The roots of Java can be traced to an effort by Bill Joy, Sun Microsystems, in the 1980s to rewrite the Unix operating system. The effort switched to a project called Stealth. Stealth’s mission was to research the application of computers in the consumer electronics market. They needed to be centrally controlled and able to work on various systems. The eventual goal, attributed to James Gosling, was to build a large and distributed heterogeneous network of consumer electronic devices that could talk to each other.
*Gosling was given the task to identify or develop a language for the project. He first began working with C but soon discovered that it was not adequate for the task. A new language was developed with the stated attributes and that built on the strengths of other languages He named the language Oak because of a large oak tree outside his office. Sun then realized that a major market existed in the Internet and ported Java for applications there. It has now become a very powerful language for all applications ranging from applets to stand alone applications.
J++
J++ is a "Java" programming environment developed by Microsoft. A problem is that since it incorporates many Windows components it is not considered (by me and many others) true Java as developed and maintained by Sun Microsystems.

Logo

LOGO was developed by a team at MIT in the 1960s. It was originally designed to introduce children to programming concepts and to develop better thinking skills that could be transferred to other contests. It was supposed to be a language for the teaching of mathematical ideas to children through computer programming. IT was intended to be easy to learn, easy to use, easy to read, but also powerful and able to cope with complex problems. It
was then discovered that LOGO extended far beyond mathematical areas. The person who became the spokesperson for the language was Seymour Papert. The slogan used for LOGO was "A language for Learning".

Python

Python is an interpreted, interactive, object-oriented programming language. It is often compared Perl, Scheme, and Java.
Python combines power with clear syntax. It has modules, classes, exceptions, very high level dynamic data types, and dynamic typing. There are interfaces to many system calls and libraries, as well as to various windowing systems. New built-in modules are easily written in in C or C++. Python is also usable as an extension language for applications that need a programmable interface.
*The Python implementation is portable: it runs on many brands of UNIX, on Windows, DOS, OS/2, Mac, and Amiga.

Visual Basic.Net

Visual Basic .NET is the next version of Visual Basic. Rather than simply adding some new features to Visual Basic 6.0, Microsoft has reengineered the product to make it easier to write distributed applications such as Web and enterprise n-tier systems.
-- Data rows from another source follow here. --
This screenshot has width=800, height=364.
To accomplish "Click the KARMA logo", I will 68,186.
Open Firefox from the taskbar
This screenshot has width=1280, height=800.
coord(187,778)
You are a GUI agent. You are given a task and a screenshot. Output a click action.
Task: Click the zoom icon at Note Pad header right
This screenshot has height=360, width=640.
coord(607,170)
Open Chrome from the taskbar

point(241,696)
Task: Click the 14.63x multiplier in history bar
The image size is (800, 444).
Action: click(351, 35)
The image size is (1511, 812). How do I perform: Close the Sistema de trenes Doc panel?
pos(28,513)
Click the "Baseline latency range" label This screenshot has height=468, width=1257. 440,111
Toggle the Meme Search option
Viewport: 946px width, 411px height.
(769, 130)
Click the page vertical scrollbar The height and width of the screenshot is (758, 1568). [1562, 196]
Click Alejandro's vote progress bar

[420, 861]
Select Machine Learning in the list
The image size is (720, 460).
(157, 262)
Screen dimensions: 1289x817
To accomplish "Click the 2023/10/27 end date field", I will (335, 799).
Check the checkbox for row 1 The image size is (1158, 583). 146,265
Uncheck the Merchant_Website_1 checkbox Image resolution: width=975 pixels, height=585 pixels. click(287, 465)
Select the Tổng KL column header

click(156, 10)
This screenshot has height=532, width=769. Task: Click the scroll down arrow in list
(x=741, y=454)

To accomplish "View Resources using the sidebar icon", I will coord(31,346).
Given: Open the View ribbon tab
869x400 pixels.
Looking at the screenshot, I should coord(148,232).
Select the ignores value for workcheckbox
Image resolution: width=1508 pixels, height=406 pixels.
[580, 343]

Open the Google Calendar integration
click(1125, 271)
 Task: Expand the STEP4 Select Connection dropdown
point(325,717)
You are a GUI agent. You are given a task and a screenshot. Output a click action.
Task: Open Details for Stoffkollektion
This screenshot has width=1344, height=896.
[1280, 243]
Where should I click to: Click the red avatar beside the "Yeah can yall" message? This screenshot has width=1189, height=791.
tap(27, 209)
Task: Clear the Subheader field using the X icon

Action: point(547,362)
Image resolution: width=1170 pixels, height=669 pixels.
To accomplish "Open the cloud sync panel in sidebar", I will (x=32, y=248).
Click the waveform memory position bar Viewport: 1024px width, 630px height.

Visual Basic .NET has two new forms packages (Windows Forms and Web Forms); a new version of ADO for accessing disconnected data sources; and streamlined language, removing legacy keywords, improving type safety, and exposing low-level constructs that advanced developers require.

 

With Web Forms and ADO .NET, the developer can rapidly develop scalable Web sites; with inheritance, the language now truly supports object-oriented programming; Windows Forms natively supports accessibility and visual inheritance; and deploying your applications is now as simple as copying your executables and components from directory to directory.

 

Visual Basic .NET is fully integrated with the other Microsoft Visual Studio .NET languages. Not only can you develop application components in different programming languages, classes can now inherit from classes written in other languages using cross-language inheritance. With the unified debugger, you can debug multiple language applications, irrespective of whether they are running locally or on remote computers.
It incorporates object-oriented constructs, such as inheritance, structured exception handling, and parameterized constructors.  

 

The program requires either the Microsoft Windows 2000 or Windows XP operating systems.